▸ What the task asks
Retype the data that follows with no alterations, please.

[Saved data entries]
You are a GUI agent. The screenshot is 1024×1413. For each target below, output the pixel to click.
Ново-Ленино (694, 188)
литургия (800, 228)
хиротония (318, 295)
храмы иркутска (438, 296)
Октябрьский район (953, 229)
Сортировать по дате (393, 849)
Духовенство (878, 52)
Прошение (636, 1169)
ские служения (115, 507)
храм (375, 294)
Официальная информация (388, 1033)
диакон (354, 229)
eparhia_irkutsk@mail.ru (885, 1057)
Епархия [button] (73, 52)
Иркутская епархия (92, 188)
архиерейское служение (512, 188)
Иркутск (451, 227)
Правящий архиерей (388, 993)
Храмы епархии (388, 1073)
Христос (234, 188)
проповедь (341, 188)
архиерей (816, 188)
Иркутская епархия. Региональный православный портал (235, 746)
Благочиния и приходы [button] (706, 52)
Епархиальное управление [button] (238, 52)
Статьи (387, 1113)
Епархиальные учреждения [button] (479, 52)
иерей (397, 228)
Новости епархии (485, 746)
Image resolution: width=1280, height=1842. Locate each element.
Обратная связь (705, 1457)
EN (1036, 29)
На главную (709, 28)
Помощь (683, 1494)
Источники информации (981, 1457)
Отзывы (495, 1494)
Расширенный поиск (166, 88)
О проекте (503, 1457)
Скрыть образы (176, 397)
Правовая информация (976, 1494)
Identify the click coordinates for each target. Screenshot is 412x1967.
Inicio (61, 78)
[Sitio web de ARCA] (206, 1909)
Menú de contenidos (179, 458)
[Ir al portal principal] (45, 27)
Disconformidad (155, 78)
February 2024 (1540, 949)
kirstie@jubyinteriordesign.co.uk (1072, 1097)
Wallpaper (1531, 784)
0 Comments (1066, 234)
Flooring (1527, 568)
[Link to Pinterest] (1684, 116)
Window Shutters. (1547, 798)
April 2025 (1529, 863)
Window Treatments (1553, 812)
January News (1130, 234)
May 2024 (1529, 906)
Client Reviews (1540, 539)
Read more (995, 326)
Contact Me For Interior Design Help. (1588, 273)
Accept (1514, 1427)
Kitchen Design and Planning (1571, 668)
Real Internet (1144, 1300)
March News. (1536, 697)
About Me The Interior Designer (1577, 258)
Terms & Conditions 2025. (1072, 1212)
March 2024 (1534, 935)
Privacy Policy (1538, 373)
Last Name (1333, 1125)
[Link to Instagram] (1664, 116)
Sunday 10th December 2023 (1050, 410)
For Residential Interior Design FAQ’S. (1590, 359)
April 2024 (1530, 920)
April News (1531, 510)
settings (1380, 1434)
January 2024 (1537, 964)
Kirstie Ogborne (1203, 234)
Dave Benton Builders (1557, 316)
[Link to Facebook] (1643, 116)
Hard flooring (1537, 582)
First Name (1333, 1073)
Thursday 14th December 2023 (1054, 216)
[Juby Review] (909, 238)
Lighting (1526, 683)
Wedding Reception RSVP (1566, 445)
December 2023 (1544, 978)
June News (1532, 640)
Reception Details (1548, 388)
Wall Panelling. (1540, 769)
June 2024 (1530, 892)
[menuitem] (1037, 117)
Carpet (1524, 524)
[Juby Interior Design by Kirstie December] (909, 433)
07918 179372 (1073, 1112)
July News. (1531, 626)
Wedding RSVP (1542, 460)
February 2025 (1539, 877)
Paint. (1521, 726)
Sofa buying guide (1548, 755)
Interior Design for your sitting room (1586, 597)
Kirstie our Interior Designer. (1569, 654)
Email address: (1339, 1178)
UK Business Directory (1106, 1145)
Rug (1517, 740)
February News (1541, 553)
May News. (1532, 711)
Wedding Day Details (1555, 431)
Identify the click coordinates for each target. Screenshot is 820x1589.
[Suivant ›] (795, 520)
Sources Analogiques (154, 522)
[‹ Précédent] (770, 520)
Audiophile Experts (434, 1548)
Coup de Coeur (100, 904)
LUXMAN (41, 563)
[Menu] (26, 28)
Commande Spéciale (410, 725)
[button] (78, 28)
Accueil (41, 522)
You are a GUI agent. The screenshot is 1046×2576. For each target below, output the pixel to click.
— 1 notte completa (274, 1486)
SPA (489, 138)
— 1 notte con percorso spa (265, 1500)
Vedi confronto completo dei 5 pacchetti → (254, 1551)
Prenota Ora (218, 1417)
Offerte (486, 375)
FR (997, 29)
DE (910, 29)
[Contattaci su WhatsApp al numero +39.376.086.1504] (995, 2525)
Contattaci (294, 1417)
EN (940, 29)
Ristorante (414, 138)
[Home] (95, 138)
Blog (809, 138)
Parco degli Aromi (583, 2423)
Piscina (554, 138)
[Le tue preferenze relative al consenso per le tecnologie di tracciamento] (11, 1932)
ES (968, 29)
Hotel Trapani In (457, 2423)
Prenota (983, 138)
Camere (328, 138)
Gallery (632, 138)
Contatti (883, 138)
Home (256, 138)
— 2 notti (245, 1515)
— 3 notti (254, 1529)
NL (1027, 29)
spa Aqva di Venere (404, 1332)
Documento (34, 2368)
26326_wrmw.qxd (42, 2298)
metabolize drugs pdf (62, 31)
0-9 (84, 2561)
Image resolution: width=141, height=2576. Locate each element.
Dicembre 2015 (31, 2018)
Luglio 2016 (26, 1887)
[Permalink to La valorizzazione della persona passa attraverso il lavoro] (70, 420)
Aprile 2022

▸ Written response
You are a GUI agent. The screenshot is 1024×1413. For each target below, output the pixel to click.
Ново-Ленино (694, 188)
литургия (800, 228)
хиротония (318, 295)
храмы иркутска (438, 296)
Октябрьский район (953, 229)
Сортировать по дате (393, 849)
Духовенство (878, 52)
Прошение (636, 1169)
ские служения (115, 507)
храм (375, 294)
Официальная информация (388, 1033)
диакон (354, 229)
eparhia_irkutsk@mail.ru (885, 1057)
Епархия [button] (73, 52)
Иркутская епархия (92, 188)
архиерейское служение (512, 188)
Иркутск (451, 227)
Правящий архиерей (388, 993)
Храмы епархии (388, 1073)
Христос (234, 188)
проповедь (341, 188)
архиерей (816, 188)
Иркутская епархия. Региональный православный портал (235, 746)
Благочиния и приходы [button] (706, 52)
Епархиальное управление [button] (238, 52)
Статьи (387, 1113)
Епархиальные учреждения [button] (479, 52)
иерей (397, 228)
Новости епархии (485, 746)
Image resolution: width=1280, height=1842. Locate each element.
Обратная связь (705, 1457)
EN (1036, 29)
На главную (709, 28)
Помощь (683, 1494)
Источники информации (981, 1457)
Отзывы (495, 1494)
Расширенный поиск (166, 88)
О проекте (503, 1457)
Скрыть образы (176, 397)
Правовая информация (976, 1494)
Identify the click coordinates for each target. Screenshot is 412x1967.
Inicio (61, 78)
[Sitio web de ARCA] (206, 1909)
Menú de contenidos (179, 458)
[Ir al portal principal] (45, 27)
Disconformidad (155, 78)
February 2024 (1540, 949)
kirstie@jubyinteriordesign.co.uk (1072, 1097)
Wallpaper (1531, 784)
0 Comments (1066, 234)
Flooring (1527, 568)
[Link to Pinterest] (1684, 116)
Window Shutters. (1547, 798)
April 2025 (1529, 863)
Window Treatments (1553, 812)
January News (1130, 234)
May 2024 (1529, 906)
Client Reviews (1540, 539)
Read more (995, 326)
Contact Me For Interior Design Help. (1588, 273)
Accept (1514, 1427)
Kitchen Design and Planning (1571, 668)
Real Internet (1144, 1300)
March News. (1536, 697)
About Me The Interior Designer (1577, 258)
Terms & Conditions 2025. (1072, 1212)
March 2024 (1534, 935)
Privacy Policy (1538, 373)
Last Name (1333, 1125)
[Link to Instagram] (1664, 116)
Sunday 10th December 2023 (1050, 410)
For Residential Interior Design FAQ’S. (1590, 359)
April 2024 (1530, 920)
April News (1531, 510)
settings (1380, 1434)
January 2024 (1537, 964)
Kirstie Ogborne (1203, 234)
Dave Benton Builders (1557, 316)
[Link to Facebook] (1643, 116)
Hard flooring (1537, 582)
First Name (1333, 1073)
Thursday 14th December 2023 (1054, 216)
[Juby Review] (909, 238)
Lighting (1526, 683)
Wedding Reception RSVP (1566, 445)
December 2023 (1544, 978)
June News (1532, 640)
Reception Details (1548, 388)
Wall Panelling. (1540, 769)
June 2024 (1530, 892)
[menuitem] (1037, 117)
Carpet (1524, 524)
[Juby Interior Design by Kirstie December] (909, 433)
07918 179372 (1073, 1112)
July News. (1531, 626)
Wedding RSVP (1542, 460)
February 2025 (1539, 877)
Paint. (1521, 726)
Sofa buying guide (1548, 755)
Interior Design for your sitting room (1586, 597)
Kirstie our Interior Designer. (1569, 654)
Email address: (1339, 1178)
UK Business Directory (1106, 1145)
Rug (1517, 740)
February News (1541, 553)
May News. (1532, 711)
Wedding Day Details (1555, 431)
Identify the click coordinates for each target. Screenshot is 820x1589.
[Suivant ›] (795, 520)
Sources Analogiques (154, 522)
[‹ Précédent] (770, 520)
Audiophile Experts (434, 1548)
Coup de Coeur (100, 904)
LUXMAN (41, 563)
[Menu] (26, 28)
Commande Spéciale (410, 725)
[button] (78, 28)
Accueil (41, 522)
You are a GUI agent. The screenshot is 1046×2576. For each target below, output the pixel to click.
— 1 notte completa (274, 1486)
SPA (489, 138)
— 1 notte con percorso spa (265, 1500)
Vedi confronto completo dei 5 pacchetti → (254, 1551)
Prenota Ora (218, 1417)
Offerte (486, 375)
FR (997, 29)
DE (910, 29)
[Contattaci su WhatsApp al numero +39.376.086.1504] (995, 2525)
Contattaci (294, 1417)
EN (940, 29)
Ristorante (414, 138)
[Home] (95, 138)
Blog (809, 138)
Parco degli Aromi (583, 2423)
Piscina (554, 138)
[Le tue preferenze relative al consenso per le tecnologie di tracciamento] (11, 1932)
ES (968, 29)
Hotel Trapani In (457, 2423)
Prenota (983, 138)
Camere (328, 138)
Gallery (632, 138)
Contatti (883, 138)
Home (256, 138)
— 2 notti (245, 1515)
— 3 notti (254, 1529)
NL (1027, 29)
spa Aqva di Venere (404, 1332)
Documento (34, 2368)
26326_wrmw.qxd (42, 2298)
metabolize drugs pdf (62, 31)
0-9 (84, 2561)
Image resolution: width=141, height=2576. Locate each element.
Dicembre 2015 (31, 2018)
Luglio 2016 (26, 1887)
[Permalink to La valorizzazione della persona passa attraverso il lavoro] (70, 420)
Aprile 2022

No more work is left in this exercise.